=== CONSIGNE ===
Répondez à ces questions à partir du texte sur le budget de l'emploi :
1. Quels sont la date et l'horaire de la réunion ?
2. De quel pourcentage les crédits de paiement diminuent-ils en réalité ?
3. À quelle hauteur les crédits du plan de relance et du plan d'urgence pour la jeunesse abondaient-ils le budget l'an passé ?

=== TEXTE SOURCE ===
Réunion du 15 novembre 2010 à 15h00
Projet de loi de programmation des finances publiques pour les années 2011 à 2014 projet de loi de finances pour 2011 — Reprise de la discussion

Photo issue du site de l'Assemblée nationale ou de WikipediaJean-Patrick Gille :

Monsieur le président, monsieur le ministre, madame, messieurs les rapporteurs, le budget de l'emploi repose, d'une part, sur une présentation trompeuse des crédits et, d'autre part, sur une vision exagérément optimiste des chiffres de l'emploi.

Le Gouvernement n'a de cesse de prétendre que les crédits du budget de l'emploi sont maintenus, voire augmentés. Or, ils subissent en réalité une diminution en crédits de paiement de 13 %. Car, pour comparer les deux exercices, il convient de rappeler que l'an passé le budget était abondé à hauteur de 1,8 milliard d'euros par les crédits du plan de relance et du plan d'urgence pour la jeunesse, qui ont cette année disparu. En outre, sur trois ans, c'est une baisse de plus de 3,5 milliards qui est annoncée !

=== EXTRAIT DES DONNÉES ===
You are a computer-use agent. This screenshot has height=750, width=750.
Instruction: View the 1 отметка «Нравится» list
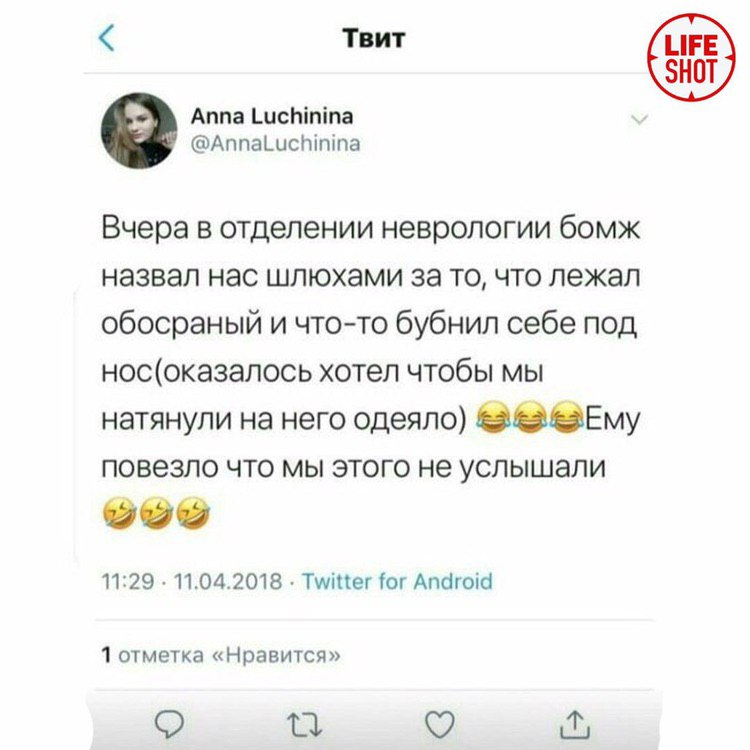click(x=221, y=654)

=== RÉPONSE ===
1. Le 15 novembre 2010 à 15h00.
2. De 13 %.
3. À hauteur de 1,8 milliard d'euros.